Figure 2: The integral of deposits over time, measured by a trustless timekeeper such as the Bitcoin block height, serves as a permanent marker of relevance..

The use of separate positive and negative deposits allows users to choose varying ratios of each, indicating the specific score they would like to give to a piece of content. While the protocol-level representation of user ratings is simply the size of positive and negative deposits, client applications can display these as arbitrary scales, whichever is preferred by their users. A simple like would correspond to a 100:0 positive to negative deposit ratio, a dislike 0:100, 2 of 5 stars would be 40:60 and a score of 79 out of 100 would be 79:21.

The negative deposit can later be withdrawn by the same user, freeing up liquidity for other purposes, such as leaving ratings on new content. Client applications could provide frictionless mechanisms for this if the user sets a total liquidity budget for negative deposits, such that older negative deposits automatically get reallocated when funds for new negative deposits are requested (via a simple downvote).

By indicating the relevance of a piece of content, the positive deposits serve as a discoverability mechanism, directly incentivizing the author to keep the coins locked in the deposit. This incentive holds up to the degree that the benefit of the deposit towards discoverability exceeds the opportunity costs the author incurs by keeping the bitcoin locked up. To the degree that a piece of content has run its course over time, the author can draw from the deposit to balance opportunity costs with the value of attracting continued residual interest.

There appears to be no trustless and privacy-preserving way to prevent an author from depositing their own bitcoin, by tipping themselves, to boost the discoverability of their content. While this could be interpreted as resulting in a skewed value signal, it should nevertheless be viewed as an improvement over current advertising mechanisms. The author will be limited in this action by their own available supply and the associated opportunity costs. Boosting the discoverability of their own content is only profitable to the degree that the increased attraction of users results in increased positive tips, ensuring that advertising is only beneficial if the content is valued by users. The profit-seeking actions of the author are then in principle directly aligned with the optimization of the relevance realization process. Instead of spending an advertising budget with uncertain outcome and requiring private user information for optimal targeting, authors are able to reuse the same advertising budget for new content later on, making it superior to conventional advertising.

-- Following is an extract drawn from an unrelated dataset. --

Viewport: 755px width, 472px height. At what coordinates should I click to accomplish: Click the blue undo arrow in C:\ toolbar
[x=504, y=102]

The proposed protocol arguably allows users with larger pools of capital to exert greater influence on the resulting relevance realization process. It appears however that this is directly analogous to such influence in a classical free market, which we generally judge as the most natural and effective system for discovering a map of value for different goods and services, expressed in prices.

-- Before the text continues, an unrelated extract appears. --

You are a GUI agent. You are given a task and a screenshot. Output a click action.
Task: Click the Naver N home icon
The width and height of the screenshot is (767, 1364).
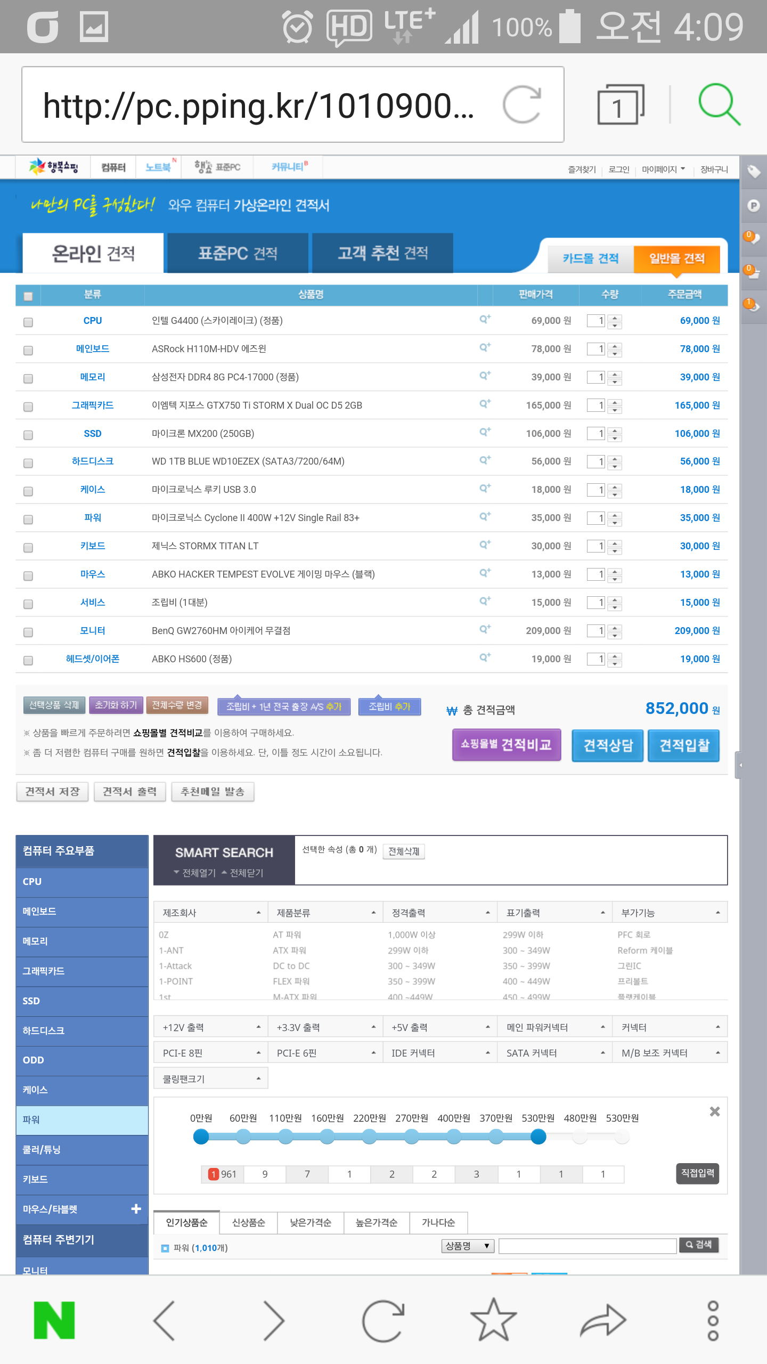click(x=54, y=1320)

The opportunity ZAP provides does not only apply to original content authors, but also to any comments made by users in response to that content. Just like the original post, any comment can receive positive and negative deposits to facilitate comment discoverability. Similarly, the proposed relevance realization process can in principle be scaled to any digital content beyond social media, thereby constructing an explicit map of relevance with a shared language for the entire internet.

References

[1] John Vervaeke, Timothy P Lillicrap, and Blake A Richards. Relevance realization and the emerging framework in cognitive science. Journal of Logic and Computation, 22(1):79–99, 2012.

[2] Lyn Alden. Broken Money: Why Our Financial System is Failing Us and How We Can Make It Better, chapter 1. Timestamp Press, 2023.

[3] Satoshi Nakamoto. Bitcoin: A peer-to-peer electronic cash system. 2008.

[4] Joseph Poon and Thaddeus Dryja. The bitcoin lightning network: Scalable off-chain instant payments. 2016.

[5] Jason P Lowery. Softwar: A Novel Theory on Power Projection and the National Strategic Significance of Bitcoin. self-published, 2023.